▶ **Your task**
One number alone answers this: the count of lines below in which the word "agent" is found.

▶ **Data for review**
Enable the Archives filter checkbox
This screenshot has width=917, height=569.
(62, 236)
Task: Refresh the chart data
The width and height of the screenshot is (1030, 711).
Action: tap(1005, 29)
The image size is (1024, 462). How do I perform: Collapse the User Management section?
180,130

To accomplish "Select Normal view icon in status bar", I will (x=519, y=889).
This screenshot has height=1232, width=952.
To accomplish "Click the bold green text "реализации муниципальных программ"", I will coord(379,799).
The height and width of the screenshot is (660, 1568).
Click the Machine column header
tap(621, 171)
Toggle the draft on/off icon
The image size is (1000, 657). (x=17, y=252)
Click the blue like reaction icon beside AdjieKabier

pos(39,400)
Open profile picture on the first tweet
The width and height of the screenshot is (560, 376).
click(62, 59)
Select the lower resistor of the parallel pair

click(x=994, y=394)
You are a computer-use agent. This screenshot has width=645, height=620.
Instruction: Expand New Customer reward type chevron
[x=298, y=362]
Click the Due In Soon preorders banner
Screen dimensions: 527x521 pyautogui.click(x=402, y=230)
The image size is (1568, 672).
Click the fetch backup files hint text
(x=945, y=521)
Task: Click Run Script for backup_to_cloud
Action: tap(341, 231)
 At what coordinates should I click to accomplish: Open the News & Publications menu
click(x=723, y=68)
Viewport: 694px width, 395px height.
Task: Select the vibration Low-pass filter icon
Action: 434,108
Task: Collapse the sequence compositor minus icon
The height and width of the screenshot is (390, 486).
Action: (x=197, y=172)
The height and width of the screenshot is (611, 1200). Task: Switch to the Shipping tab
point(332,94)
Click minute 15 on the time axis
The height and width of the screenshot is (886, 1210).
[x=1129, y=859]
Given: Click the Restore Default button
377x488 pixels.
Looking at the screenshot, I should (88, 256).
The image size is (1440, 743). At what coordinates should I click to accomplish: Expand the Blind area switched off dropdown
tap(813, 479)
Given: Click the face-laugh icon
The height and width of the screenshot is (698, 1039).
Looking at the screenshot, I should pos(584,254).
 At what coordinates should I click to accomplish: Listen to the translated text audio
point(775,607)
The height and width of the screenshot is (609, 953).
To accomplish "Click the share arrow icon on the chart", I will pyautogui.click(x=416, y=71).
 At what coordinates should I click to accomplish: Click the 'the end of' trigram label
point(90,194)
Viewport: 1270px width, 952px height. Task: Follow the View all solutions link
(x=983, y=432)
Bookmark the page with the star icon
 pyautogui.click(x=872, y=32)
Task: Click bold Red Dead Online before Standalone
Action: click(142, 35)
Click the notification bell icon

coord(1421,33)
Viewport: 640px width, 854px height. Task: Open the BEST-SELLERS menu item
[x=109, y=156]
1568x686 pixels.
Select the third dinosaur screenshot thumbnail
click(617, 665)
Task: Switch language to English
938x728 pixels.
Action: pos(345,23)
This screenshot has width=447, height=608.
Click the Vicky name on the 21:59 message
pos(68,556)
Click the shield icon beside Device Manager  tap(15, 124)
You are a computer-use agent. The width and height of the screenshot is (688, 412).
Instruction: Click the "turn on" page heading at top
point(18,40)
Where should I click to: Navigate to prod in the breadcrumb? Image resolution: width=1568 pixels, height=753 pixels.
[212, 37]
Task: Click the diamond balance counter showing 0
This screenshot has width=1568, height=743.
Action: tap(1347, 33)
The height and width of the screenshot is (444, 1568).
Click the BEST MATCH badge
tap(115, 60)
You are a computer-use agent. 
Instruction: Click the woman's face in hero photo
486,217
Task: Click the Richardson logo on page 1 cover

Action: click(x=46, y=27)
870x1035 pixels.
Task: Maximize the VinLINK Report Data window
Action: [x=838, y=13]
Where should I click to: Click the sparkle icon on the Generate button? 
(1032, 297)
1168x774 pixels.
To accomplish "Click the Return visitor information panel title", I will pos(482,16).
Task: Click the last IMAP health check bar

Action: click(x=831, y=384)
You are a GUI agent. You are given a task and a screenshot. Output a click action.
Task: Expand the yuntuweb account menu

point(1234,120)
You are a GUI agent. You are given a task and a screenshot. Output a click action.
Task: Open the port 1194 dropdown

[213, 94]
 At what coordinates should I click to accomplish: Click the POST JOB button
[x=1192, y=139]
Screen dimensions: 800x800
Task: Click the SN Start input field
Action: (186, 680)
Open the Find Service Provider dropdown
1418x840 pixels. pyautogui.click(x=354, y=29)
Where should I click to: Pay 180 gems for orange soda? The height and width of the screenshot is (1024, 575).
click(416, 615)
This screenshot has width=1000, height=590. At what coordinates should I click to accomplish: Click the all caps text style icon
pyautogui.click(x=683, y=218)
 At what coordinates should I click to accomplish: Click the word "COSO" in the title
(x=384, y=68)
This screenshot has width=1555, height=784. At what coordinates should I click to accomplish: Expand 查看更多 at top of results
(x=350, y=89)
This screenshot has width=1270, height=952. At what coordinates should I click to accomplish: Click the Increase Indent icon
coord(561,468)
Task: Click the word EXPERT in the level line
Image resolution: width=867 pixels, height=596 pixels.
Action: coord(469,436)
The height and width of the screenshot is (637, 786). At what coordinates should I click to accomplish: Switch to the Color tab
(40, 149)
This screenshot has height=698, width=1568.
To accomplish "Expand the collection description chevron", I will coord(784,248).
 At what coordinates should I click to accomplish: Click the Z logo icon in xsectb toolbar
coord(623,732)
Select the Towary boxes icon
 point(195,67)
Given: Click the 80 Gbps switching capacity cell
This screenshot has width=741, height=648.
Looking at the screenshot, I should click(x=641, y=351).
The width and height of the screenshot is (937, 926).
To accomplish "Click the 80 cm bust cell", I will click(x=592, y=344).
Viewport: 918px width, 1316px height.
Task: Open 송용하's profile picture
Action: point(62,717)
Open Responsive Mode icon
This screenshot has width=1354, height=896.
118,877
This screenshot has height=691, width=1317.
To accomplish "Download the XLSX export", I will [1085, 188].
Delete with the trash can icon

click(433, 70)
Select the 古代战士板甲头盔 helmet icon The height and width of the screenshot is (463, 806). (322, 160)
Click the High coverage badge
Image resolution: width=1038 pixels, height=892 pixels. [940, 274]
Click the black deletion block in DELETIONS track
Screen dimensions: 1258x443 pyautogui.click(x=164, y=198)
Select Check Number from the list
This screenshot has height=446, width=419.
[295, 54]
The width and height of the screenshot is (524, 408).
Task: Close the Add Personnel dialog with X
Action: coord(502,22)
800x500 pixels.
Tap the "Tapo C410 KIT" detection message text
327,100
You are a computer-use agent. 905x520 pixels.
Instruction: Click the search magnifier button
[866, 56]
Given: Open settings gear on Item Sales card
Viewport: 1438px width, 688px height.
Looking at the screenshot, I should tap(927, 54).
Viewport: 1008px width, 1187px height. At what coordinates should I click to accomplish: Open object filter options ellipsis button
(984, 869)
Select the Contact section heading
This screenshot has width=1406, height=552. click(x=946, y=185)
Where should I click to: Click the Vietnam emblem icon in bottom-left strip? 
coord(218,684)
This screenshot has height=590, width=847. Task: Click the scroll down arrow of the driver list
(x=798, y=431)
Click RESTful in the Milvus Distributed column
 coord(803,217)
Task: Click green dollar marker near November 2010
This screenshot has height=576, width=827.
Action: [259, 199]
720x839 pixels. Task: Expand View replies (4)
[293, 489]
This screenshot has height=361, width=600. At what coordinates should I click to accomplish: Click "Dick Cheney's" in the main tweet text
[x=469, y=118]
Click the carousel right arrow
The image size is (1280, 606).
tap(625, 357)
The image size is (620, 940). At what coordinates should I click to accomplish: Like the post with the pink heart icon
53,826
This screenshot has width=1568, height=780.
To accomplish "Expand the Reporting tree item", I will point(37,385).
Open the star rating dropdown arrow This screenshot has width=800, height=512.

▶ **Written solution**
6